In the case of default HCR, i.e. when we use Voluntary OSR, from the point of view of the JIT, redefinition and decompilation points are not necessarily the same. In general, a thread yields to the VM to allow a STW redefinition event to occur, and then the thread continues executing until it reaches a decompilation point. The only yield points that could be redefinition points are, as Vijay mentioned, asynccheck
, calls, and monents
. This can be seen here:
the selected if
branch above is what runs by default.
What Option 4 in https://github.com/eclipse-openj9/openj9/issues/17642#issuecomment-1602783510 proposes is to essentially make the set of redefinition points (from the JIT's pov in Voluntary OSR mode) also the set of decompilation points. This can be implemented in two ways:
1 is obviously the cleaner approach, but 2 may be more practical in terms of being able to reuse non-FSD infrastructure.

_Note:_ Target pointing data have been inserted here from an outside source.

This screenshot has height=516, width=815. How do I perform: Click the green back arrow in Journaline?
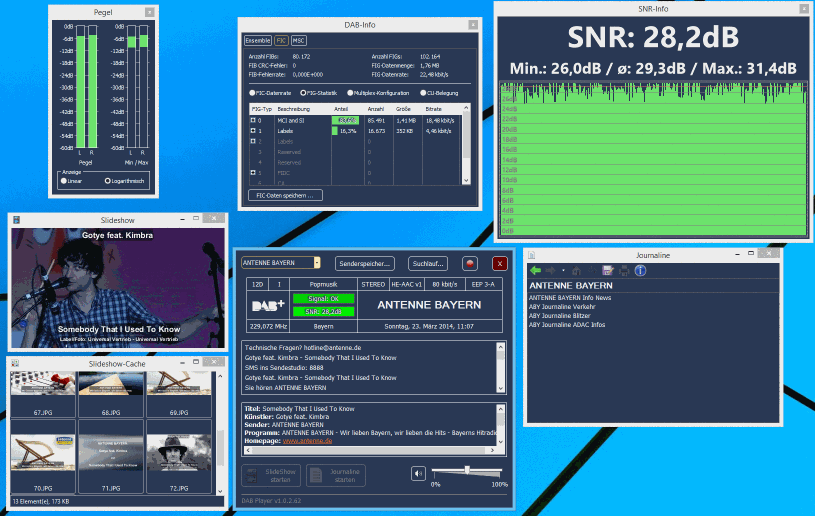click(x=535, y=270)
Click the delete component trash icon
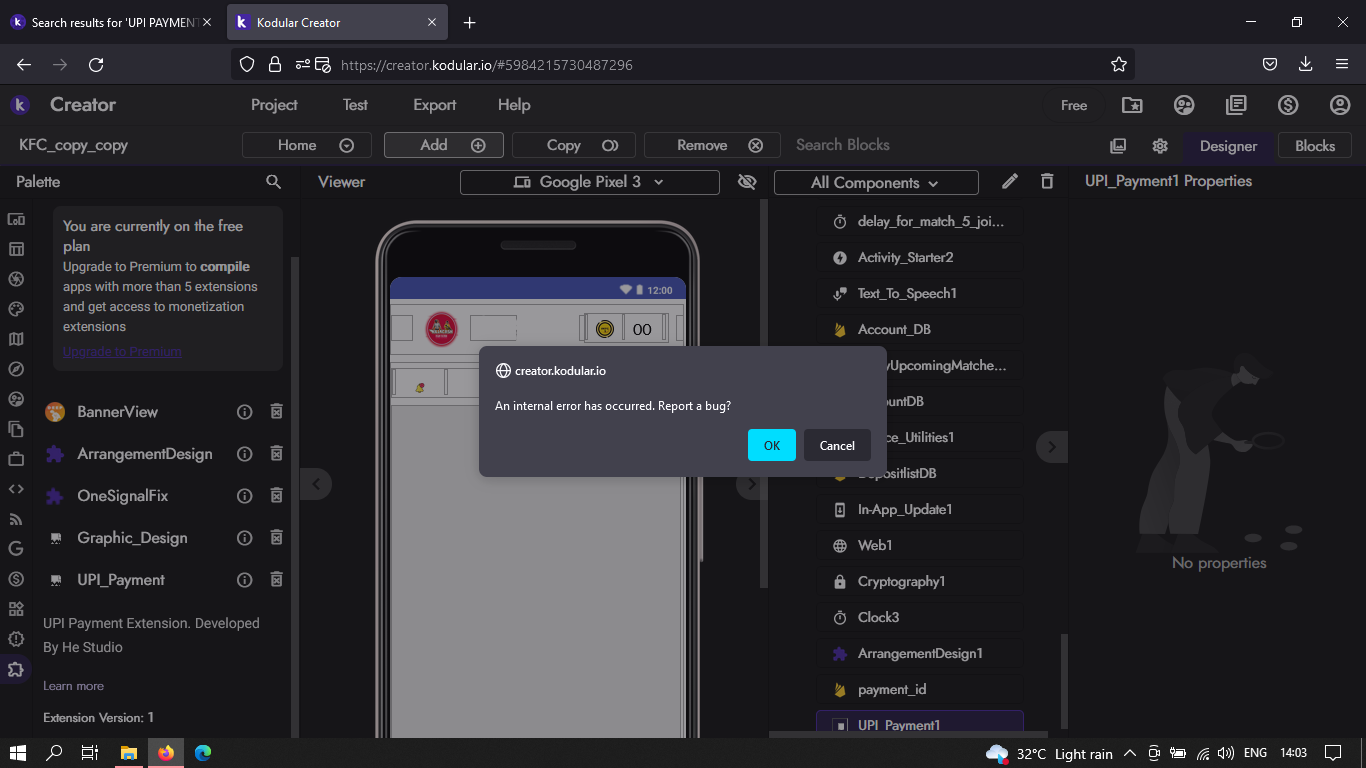 point(1047,181)
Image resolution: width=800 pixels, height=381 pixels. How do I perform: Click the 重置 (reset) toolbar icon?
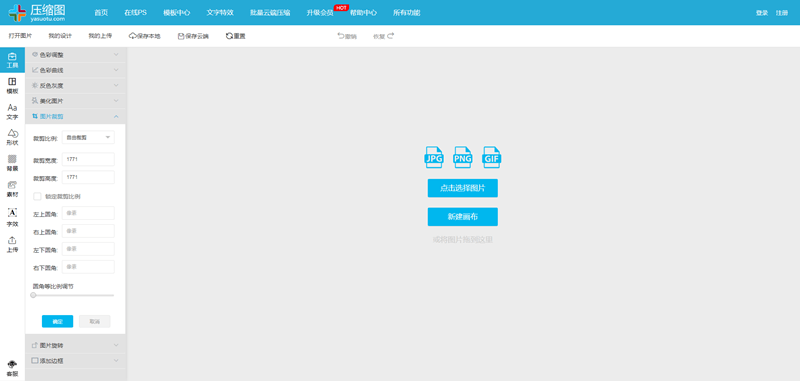pyautogui.click(x=236, y=36)
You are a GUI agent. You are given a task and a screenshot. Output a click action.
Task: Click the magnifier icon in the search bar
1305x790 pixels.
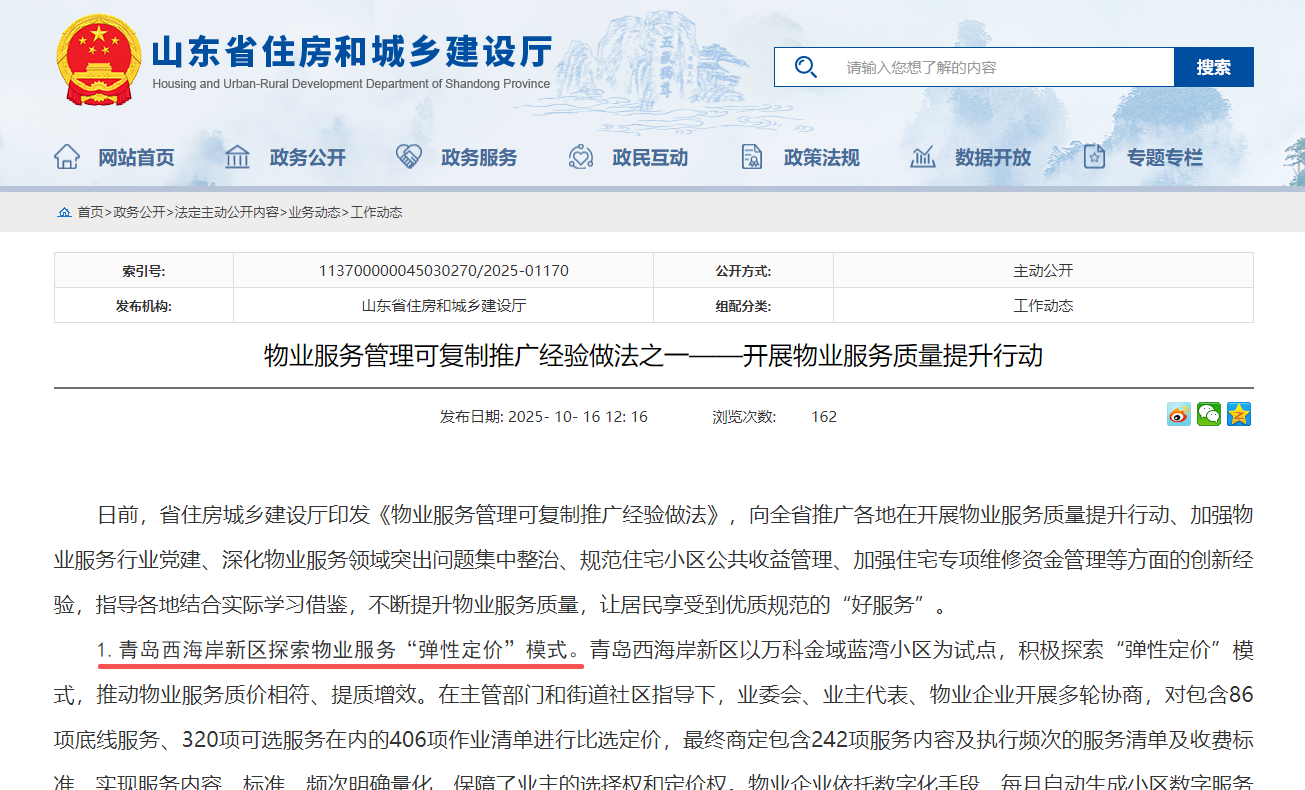[x=805, y=66]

At any rate, the question of what are redefinition points and what are decompilation points is an orthogonal concern to Option 4 above, which banks on the fact that we must already able to distinguish between the two for HCR.
All that said, if the assumption that redefinition cannot occur outside of asynccheck
, calls, and monents
is wrong, then HCR has a longstanding bug independent of the CRIU feature. As far as the JIT is concerned right now, it generates code assuming that redefinition can only occur at these three types of yield points. The code comment linked in https://github.com/eclipse-openj9/openj9/issues/17642#issuecomment-1604879758 was first added around May 2016. @gacholio do you know what VM changes were added around that time frame that might explain why that comment exists?
All that said, if the assumption that redefinition cannot occur outside of asynccheck, calls, and monents is wrong, then HCR has a longstanding bug independent of the CRIU feature.
Clasically, HCR could occur any time VM access can be released. That includes all of the places (and possibly more) that I detailed above.
The only HCR change I can think of is the safepoint OSR (which I think you refer to as nextGenHCR
). This disallows HCR at object allocation points.
When the HCR occurs, the VM does not add any decompilations - it reports the modified classes/methods so the JIT can do the appropriate patching (presumably invalidating calls to any potentially-replaced methods). As stated above, there's no need to decompile when the thread resume - it's fine to wait until a new method invocation is going to take place (even then, if you know that the invoked method has not been replaced, you can just go ahead and invoke it).
It's tempting to use voluntary OSR to let the decompiles trickle in as the compiled code detects the restore, but this won't work properly in the debugger (an obvious example is that the debugger would not be able to query locals in frames that remain compiled without FSD).
I think the only way this will work is to make every escape point (except allocation points in next gen) from the compiled code into an OSR point, and do the force decompile (involuntary) on restore.
It's tempting to use voluntary OSR to let the decompiles trickle in as the compiled code detects the restore, but this won't work properly in the debugger (an obvious example is that the debugger would not be able to query locals in frames that remain compiled without FSD).
@gacholio that sounds a lot like Graeme's @SelectiveDebug
technology from many many years ago. Is that a reasonable approach to build off where existing frames are marked in some way to indicate they can't be debugged (and use the correct stackmapper) and new invocations are debuggable?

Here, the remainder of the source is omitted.